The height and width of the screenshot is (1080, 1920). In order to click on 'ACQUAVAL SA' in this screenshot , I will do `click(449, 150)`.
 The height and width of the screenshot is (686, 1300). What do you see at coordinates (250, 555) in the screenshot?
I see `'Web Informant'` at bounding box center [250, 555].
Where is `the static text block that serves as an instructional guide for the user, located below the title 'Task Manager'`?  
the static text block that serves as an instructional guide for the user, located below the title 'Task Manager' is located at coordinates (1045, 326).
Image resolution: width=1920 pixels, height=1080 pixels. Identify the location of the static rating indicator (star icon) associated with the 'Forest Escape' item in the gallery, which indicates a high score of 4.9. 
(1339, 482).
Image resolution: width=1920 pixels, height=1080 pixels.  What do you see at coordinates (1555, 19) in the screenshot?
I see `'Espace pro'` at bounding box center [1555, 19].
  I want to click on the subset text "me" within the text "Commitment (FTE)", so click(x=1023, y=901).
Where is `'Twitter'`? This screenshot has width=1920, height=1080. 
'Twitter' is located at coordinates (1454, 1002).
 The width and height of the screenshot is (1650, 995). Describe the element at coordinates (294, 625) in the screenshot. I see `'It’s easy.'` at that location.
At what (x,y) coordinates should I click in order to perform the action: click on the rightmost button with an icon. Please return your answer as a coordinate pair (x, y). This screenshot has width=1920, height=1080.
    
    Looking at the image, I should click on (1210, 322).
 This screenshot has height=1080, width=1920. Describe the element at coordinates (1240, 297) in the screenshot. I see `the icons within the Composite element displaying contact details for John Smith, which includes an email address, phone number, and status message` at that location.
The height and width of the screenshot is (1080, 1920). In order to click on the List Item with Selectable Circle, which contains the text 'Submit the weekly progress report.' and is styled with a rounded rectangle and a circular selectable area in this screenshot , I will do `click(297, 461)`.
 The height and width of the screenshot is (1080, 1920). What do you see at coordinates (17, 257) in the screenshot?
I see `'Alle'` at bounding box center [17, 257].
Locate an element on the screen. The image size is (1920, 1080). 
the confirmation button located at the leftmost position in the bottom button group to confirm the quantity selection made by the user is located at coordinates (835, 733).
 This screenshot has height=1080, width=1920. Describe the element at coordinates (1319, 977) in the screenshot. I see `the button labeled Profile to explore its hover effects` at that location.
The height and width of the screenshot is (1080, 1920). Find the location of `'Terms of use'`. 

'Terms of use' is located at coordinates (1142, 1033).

- **TASK DIRECTIONS**:
Convert the data above into a two-column Markdown table headed Index and Content, with each line in order under Content and its sequential number under Index. Omit the blank lines.

- **SOLUTION TO THE PROBLEM**:
| Index | Content |
|---|---|
| 1 | The height and width of the screenshot is (1080, 1920). In order to click on 'ACQUAVAL SA' in this screenshot , I will do `click(449, 150)`. |
| 2 |  The height and width of the screenshot is (686, 1300). What do you see at coordinates (250, 555) in the screenshot? |
| 3 | I see `'Web Informant'` at bounding box center [250, 555]. |
| 4 | Where is `the static text block that serves as an instructional guide for the user, located below the title 'Task Manager'`?   |
| 5 | the static text block that serves as an instructional guide for the user, located below the title 'Task Manager' is located at coordinates (1045, 326). |
| 6 | Image resolution: width=1920 pixels, height=1080 pixels. Identify the location of the static rating indicator (star icon) associated with the 'Forest Escape' item in the gallery, which indicates a high score of 4.9.  |
| 7 | (1339, 482). |
| 8 | Image resolution: width=1920 pixels, height=1080 pixels.  What do you see at coordinates (1555, 19) in the screenshot? |
| 9 | I see `'Espace pro'` at bounding box center [1555, 19]. |
| 10 |   I want to click on the subset text "me" within the text "Commitment (FTE)", so click(x=1023, y=901). |
| 11 | Where is `'Twitter'`? This screenshot has width=1920, height=1080.  |
| 12 | 'Twitter' is located at coordinates (1454, 1002). |
| 13 |  The width and height of the screenshot is (1650, 995). Describe the element at coordinates (294, 625) in the screenshot. I see `'It’s easy.'` at that location. |
| 14 | At what (x,y) coordinates should I click in order to perform the action: click on the rightmost button with an icon. Please return your answer as a coordinate pair (x, y). This screenshot has width=1920, height=1080. |
| 15 |     Looking at the image, I should click on (1210, 322). |
| 16 |  This screenshot has height=1080, width=1920. Describe the element at coordinates (1240, 297) in the screenshot. I see `the icons within the Composite element displaying contact details for John Smith, which includes an email address, phone number, and status message` at that location. |
| 17 | The height and width of the screenshot is (1080, 1920). In order to click on the List Item with Selectable Circle, which contains the text 'Submit the weekly progress report.' and is styled with a rounded rectangle and a circular selectable area in this screenshot , I will do `click(297, 461)`. |
| 18 |  The height and width of the screenshot is (1080, 1920). What do you see at coordinates (17, 257) in the screenshot? |
| 19 | I see `'Alle'` at bounding box center [17, 257]. |
| 20 | Locate an element on the screen. The image size is (1920, 1080).  |
| 21 | the confirmation button located at the leftmost position in the bottom button group to confirm the quantity selection made by the user is located at coordinates (835, 733). |
| 22 |  This screenshot has height=1080, width=1920. Describe the element at coordinates (1319, 977) in the screenshot. I see `the button labeled Profile to explore its hover effects` at that location. |
| 23 | The height and width of the screenshot is (1080, 1920). Find the location of `'Terms of use'`.  |
| 24 | 'Terms of use' is located at coordinates (1142, 1033). |